Development Workflow

If you're building a completely new benchmark and workflow, follow the steps below in order. Otherwise, pick whichever applies to your use case.

Creating new assets, tasks, and benchmarks

  1. Creating New Objects β€” Author USD object assets with rigid body, collision, and friction properties. Includes pipeline for catalog generation, screenshots, and physics tuning.
  2. Creating New Scenes β€” Compose objects into USD scenes using IsaacSim. Includes settling, metadata generation, and screenshot utilities.
  3. Creating New Tasks β€” Define task dataclasses with language instructions, termination criteria, and scene bindings. Tasks can live in your own repository.
  4. Managing Task Libraries β€” Organize tasks into collections, generate metadata (JSON, CSV, README), and compute statistics.

Configuring robots, cameras, lighting, and backgrounds

  • Robots β€” Define or customize robot articulation, actuators, and action spaces. Use built-in configs (DROID, Franka) or bring your own from IsaacLab.
  • Cameras β€” Set up scene cameras and robot-attached cameras (e.g., wrist cameras).
  • Lighting β€” Configure scene lighting for evaluation or robustness testing.
  • Backgrounds β€” Set HDR/EXR dome light backgrounds for realistic scene rendering.

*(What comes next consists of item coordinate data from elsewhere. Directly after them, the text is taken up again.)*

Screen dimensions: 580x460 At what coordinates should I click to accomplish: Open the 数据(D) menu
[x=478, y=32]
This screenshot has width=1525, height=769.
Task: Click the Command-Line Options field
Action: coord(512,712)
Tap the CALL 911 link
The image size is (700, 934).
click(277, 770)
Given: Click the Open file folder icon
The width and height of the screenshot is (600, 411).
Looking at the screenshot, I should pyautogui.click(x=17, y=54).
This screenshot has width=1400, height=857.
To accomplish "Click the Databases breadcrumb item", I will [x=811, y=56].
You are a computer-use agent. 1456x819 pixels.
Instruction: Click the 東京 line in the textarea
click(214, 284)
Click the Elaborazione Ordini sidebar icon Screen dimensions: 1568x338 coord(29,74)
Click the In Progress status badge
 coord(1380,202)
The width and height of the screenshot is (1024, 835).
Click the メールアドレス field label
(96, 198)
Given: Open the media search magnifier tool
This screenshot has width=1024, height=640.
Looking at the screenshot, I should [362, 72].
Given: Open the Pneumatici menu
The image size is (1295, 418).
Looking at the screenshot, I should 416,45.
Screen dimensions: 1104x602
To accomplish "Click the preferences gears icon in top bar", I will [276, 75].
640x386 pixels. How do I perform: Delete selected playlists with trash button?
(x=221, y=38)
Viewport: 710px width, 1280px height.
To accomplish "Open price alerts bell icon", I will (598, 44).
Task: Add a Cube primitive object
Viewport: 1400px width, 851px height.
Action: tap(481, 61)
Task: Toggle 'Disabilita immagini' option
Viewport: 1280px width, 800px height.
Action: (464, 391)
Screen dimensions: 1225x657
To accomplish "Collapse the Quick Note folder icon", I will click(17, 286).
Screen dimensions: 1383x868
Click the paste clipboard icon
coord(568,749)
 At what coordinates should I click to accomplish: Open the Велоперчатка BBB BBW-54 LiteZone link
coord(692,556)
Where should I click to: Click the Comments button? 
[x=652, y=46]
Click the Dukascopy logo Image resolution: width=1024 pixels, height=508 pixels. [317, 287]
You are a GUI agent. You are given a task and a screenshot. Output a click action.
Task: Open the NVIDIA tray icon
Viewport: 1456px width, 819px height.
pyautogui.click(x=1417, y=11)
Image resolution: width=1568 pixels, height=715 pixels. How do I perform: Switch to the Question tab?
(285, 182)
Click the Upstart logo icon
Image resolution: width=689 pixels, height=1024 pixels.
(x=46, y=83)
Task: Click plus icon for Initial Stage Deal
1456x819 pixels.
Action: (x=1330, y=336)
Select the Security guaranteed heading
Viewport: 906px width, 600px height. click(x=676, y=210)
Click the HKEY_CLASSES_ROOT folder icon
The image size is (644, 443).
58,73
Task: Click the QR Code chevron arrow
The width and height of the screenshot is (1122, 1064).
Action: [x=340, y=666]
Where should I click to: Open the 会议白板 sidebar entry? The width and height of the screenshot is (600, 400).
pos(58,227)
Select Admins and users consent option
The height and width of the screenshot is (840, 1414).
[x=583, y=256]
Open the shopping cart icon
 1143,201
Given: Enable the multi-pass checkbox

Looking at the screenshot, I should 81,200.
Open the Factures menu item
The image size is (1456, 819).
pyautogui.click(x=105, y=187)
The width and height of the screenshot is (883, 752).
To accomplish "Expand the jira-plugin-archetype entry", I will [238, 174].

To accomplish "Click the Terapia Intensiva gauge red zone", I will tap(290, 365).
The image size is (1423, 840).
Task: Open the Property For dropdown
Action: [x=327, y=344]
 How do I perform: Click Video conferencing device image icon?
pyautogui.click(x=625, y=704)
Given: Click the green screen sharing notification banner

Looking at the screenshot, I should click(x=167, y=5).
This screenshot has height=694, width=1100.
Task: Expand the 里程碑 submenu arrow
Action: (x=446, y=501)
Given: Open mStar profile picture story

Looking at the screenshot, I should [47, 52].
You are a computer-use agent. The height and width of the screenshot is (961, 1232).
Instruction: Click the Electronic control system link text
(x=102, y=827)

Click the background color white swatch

Evaluating a new policy against the benchmark

  1. Setting Up Environment Registration β€” Register tasks with your robot/observation/action/simulation settings. For DROID with joint-position actions, the built-in registration can be used directly.
  2. Evaluating a New Policy β€” Implement an inference client for your model and run multi-task evaluation. Everything can live in your own separate repository.